Recorded data:
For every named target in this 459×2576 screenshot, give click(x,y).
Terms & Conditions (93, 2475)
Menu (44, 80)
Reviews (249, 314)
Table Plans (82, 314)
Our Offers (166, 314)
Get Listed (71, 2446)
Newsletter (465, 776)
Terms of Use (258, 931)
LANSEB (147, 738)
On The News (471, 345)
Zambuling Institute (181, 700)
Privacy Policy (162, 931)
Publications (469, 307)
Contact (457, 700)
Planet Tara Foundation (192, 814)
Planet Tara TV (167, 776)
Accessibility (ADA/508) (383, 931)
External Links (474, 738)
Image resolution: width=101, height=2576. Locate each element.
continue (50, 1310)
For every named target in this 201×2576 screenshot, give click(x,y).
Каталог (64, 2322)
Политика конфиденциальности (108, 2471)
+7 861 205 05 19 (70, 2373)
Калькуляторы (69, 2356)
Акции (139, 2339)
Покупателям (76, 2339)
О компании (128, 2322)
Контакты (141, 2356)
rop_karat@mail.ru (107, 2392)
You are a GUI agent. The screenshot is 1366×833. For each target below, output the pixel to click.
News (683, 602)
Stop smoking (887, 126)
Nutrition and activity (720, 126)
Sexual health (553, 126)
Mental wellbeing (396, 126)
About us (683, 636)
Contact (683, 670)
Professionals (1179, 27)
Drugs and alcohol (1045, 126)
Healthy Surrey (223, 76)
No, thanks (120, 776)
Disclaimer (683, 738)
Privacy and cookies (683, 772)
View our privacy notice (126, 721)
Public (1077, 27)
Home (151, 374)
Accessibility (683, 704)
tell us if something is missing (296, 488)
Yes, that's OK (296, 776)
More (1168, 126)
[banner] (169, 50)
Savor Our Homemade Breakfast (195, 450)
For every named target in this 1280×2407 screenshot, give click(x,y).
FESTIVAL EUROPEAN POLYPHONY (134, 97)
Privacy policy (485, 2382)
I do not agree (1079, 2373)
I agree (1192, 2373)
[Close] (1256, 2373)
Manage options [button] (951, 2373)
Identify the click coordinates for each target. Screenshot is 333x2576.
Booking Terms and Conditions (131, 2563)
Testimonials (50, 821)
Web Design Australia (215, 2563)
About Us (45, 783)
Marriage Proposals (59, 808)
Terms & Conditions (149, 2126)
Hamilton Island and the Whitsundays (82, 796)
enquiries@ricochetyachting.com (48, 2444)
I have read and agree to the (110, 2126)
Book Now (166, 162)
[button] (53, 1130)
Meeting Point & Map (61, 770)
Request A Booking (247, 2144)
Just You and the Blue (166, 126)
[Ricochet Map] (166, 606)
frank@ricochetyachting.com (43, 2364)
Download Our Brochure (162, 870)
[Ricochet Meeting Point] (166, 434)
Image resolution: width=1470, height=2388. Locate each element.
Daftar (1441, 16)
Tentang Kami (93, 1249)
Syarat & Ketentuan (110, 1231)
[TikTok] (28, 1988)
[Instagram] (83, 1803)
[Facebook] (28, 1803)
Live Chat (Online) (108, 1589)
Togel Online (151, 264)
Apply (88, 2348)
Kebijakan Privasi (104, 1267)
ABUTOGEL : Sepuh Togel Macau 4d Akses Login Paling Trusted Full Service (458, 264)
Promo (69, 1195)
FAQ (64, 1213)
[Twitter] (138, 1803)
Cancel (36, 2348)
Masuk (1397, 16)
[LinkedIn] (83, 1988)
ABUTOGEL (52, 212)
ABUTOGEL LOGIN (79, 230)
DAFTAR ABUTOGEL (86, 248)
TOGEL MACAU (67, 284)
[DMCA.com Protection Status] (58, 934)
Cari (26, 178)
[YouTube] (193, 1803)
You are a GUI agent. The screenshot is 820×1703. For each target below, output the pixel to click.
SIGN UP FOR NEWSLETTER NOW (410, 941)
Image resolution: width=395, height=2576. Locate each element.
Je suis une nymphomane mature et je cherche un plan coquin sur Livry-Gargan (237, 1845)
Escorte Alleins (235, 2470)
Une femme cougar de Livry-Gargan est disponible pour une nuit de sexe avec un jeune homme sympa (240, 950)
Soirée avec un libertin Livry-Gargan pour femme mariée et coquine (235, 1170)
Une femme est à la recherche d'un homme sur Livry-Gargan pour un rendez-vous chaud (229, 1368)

- [YOUR GOAL] Copy out the entries above exactly as given, starting at the top and ending with the line containing "Terms & Conditions (149, 2126)"; include both and nothing more.

- [SOLUTION FOR THIS EXERCISE]
For every named target in this 459×2576 screenshot, give click(x,y).
Terms & Conditions (93, 2475)
Menu (44, 80)
Reviews (249, 314)
Table Plans (82, 314)
Our Offers (166, 314)
Get Listed (71, 2446)
Newsletter (465, 776)
Terms of Use (258, 931)
LANSEB (147, 738)
On The News (471, 345)
Zambuling Institute (181, 700)
Privacy Policy (162, 931)
Publications (469, 307)
Contact (457, 700)
Planet Tara Foundation (192, 814)
Planet Tara TV (167, 776)
Accessibility (ADA/508) (383, 931)
External Links (474, 738)
Image resolution: width=101, height=2576. Locate each element.
continue (50, 1310)
For every named target in this 201×2576 screenshot, give click(x,y).
Каталог (64, 2322)
Политика конфиденциальности (108, 2471)
+7 861 205 05 19 (70, 2373)
Калькуляторы (69, 2356)
Акции (139, 2339)
Покупателям (76, 2339)
О компании (128, 2322)
Контакты (141, 2356)
rop_karat@mail.ru (107, 2392)
You are a GUI agent. The screenshot is 1366×833. For each target below, output the pixel to click.
News (683, 602)
Stop smoking (887, 126)
Nutrition and activity (720, 126)
Sexual health (553, 126)
Mental wellbeing (396, 126)
About us (683, 636)
Contact (683, 670)
Professionals (1179, 27)
Drugs and alcohol (1045, 126)
Healthy Surrey (223, 76)
No, thanks (120, 776)
Disclaimer (683, 738)
Privacy and cookies (683, 772)
View our privacy notice (126, 721)
Public (1077, 27)
Home (151, 374)
Accessibility (683, 704)
tell us if something is missing (296, 488)
Yes, that's OK (296, 776)
More (1168, 126)
[banner] (169, 50)
Savor Our Homemade Breakfast (195, 450)
For every named target in this 1280×2407 screenshot, give click(x,y).
FESTIVAL EUROPEAN POLYPHONY (134, 97)
Privacy policy (485, 2382)
I do not agree (1079, 2373)
I agree (1192, 2373)
[Close] (1256, 2373)
Manage options [button] (951, 2373)
Identify the click coordinates for each target. Screenshot is 333x2576.
Booking Terms and Conditions (131, 2563)
Testimonials (50, 821)
Web Design Australia (215, 2563)
About Us (45, 783)
Marriage Proposals (59, 808)
Terms & Conditions (149, 2126)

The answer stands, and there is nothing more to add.